Certes, nos bibliothèques à nous, "les petits patelins", elles ne
sont pas clinquantes, ni reluisantes, elles ne ressemblent en rien à ces grands
bâtiments beaux mais vides où règne le silence, non… Si elles ouvrent peu,
elles ont le mérite d'être des lieux de vie et non des sanctuaires à livres,
des lieux où l'on parle, où l'on se presse, où l’on vient rompre son isolement,
confier au détour d’une conversation sur le livre, les petits et grands tracas
de la vie…
Le directeur de la Bibliothèque
Départementale de Prêt nous a dit que ce n'était "pas à la BDP de porter des
bibliothèques comme la [notre] à bout de bras", mais si ce n'est à être au
service du plus grand nombre (à savoir les communes rurales) à quoi sert-elle
donc dans un département rural comme le notre? Et puis nous tenons à le
rassurer, ce n'est pas la BDP seule qui maintient ce service à bout de bras dans les petits patelins, non, ce
sont les bénévoles qui assurent tout de même le plus gros du travail… Un coup
de pouce financier par le prêt de livres divers et variés, est-ce donc trop
demander?
Nous sommes
écœurés par cette décision qui met en péril notre bibliothèque et invitons ceux
que cette situation décevra et énervera, ceux qui partagent ces mêmes
perspectives dans leur commune à résister avec nous contre cette chronique
d'une mort annoncée!

=======

Consignes à suivre →
D'après le texte sur les bibliothèques des petits patelins, qui assure le plus gros du travail dans ces bibliothèques ?

Extrait de données →
=======

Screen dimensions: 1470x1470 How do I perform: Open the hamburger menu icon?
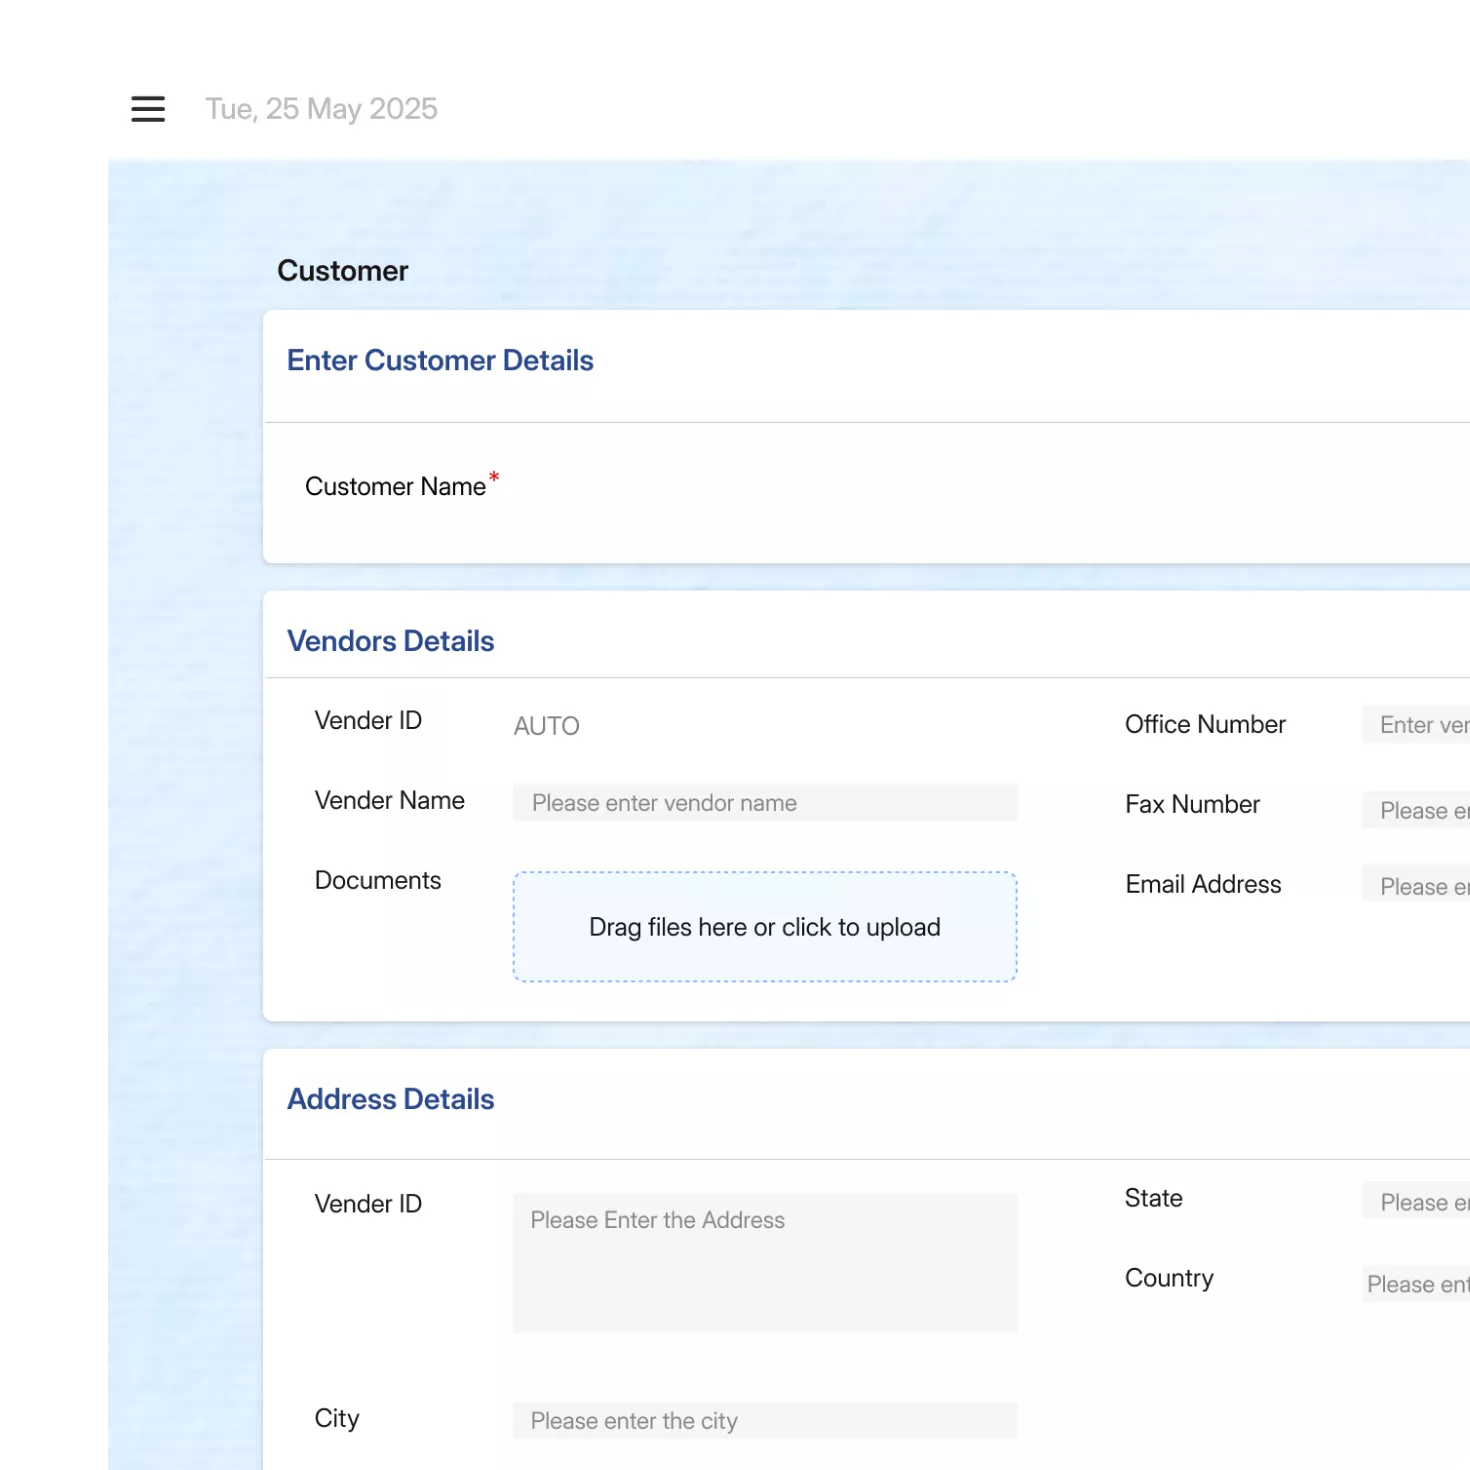point(148,109)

=======

Réponse attendue →
Ce sont les bénévoles.